» Required work
Every line below is to be copied exactly, with the pictures left out.
[Exercise material — start]
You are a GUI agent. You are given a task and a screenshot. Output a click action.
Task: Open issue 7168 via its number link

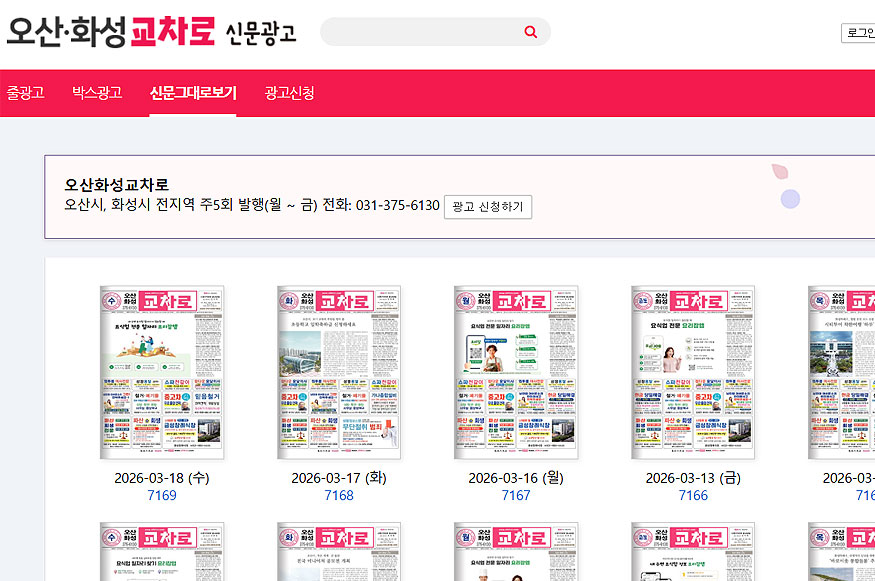pos(340,494)
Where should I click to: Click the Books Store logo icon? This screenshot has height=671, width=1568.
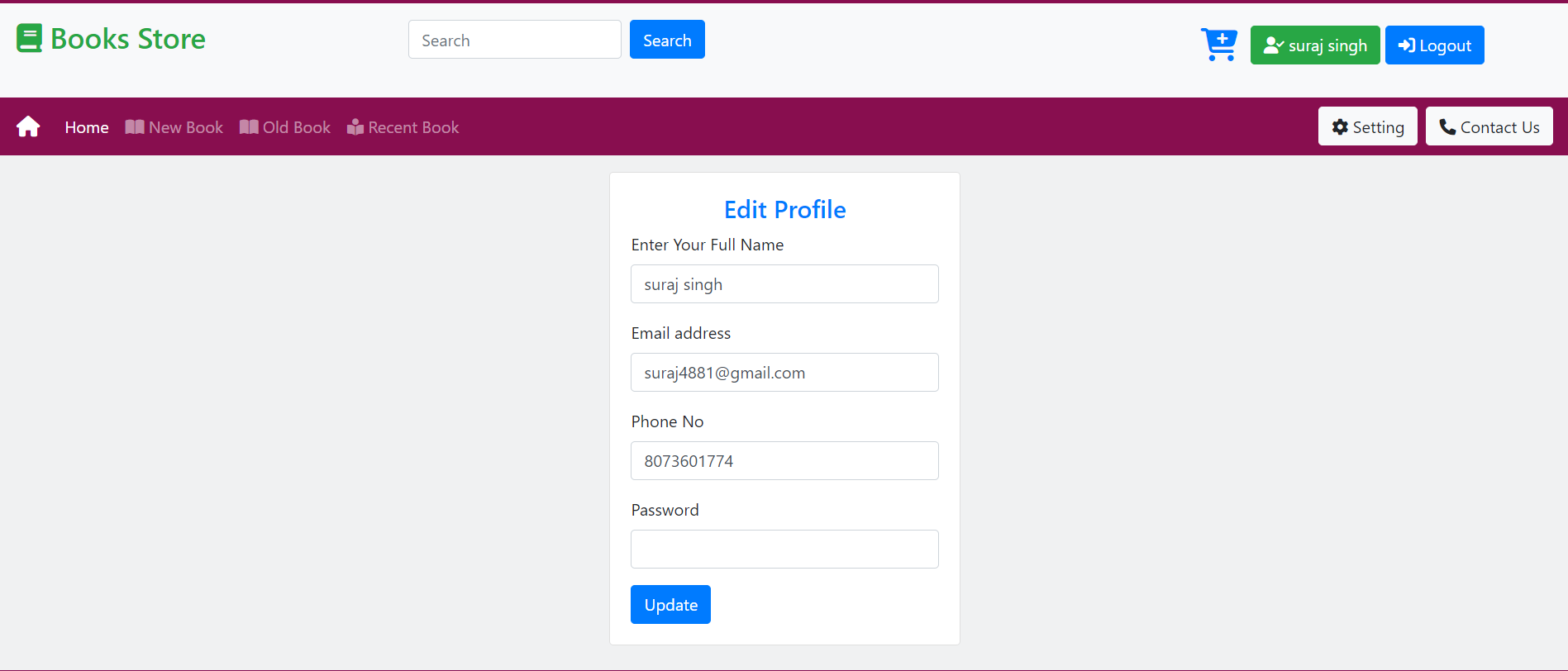30,37
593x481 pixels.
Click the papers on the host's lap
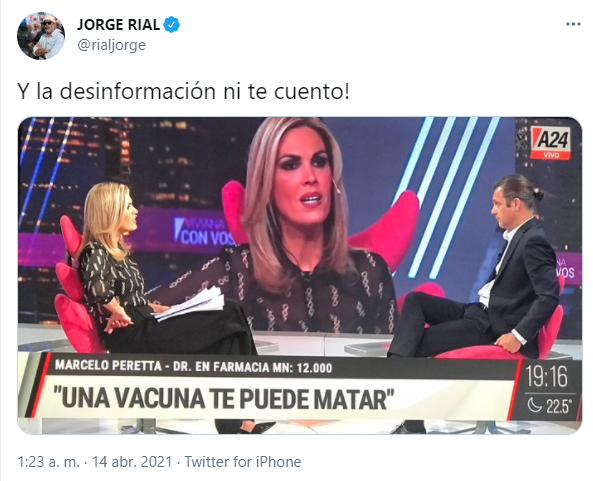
[Exercise material — finish]
» Task result
You are a GUI agent. You are given a task and a screenshot. Output a click action.
Task: Open issue 7168 via its number link

pos(340,494)
Where should I click to: Click the Books Store logo icon? This screenshot has height=671, width=1568.
30,37
593x481 pixels.
Click the papers on the host's lap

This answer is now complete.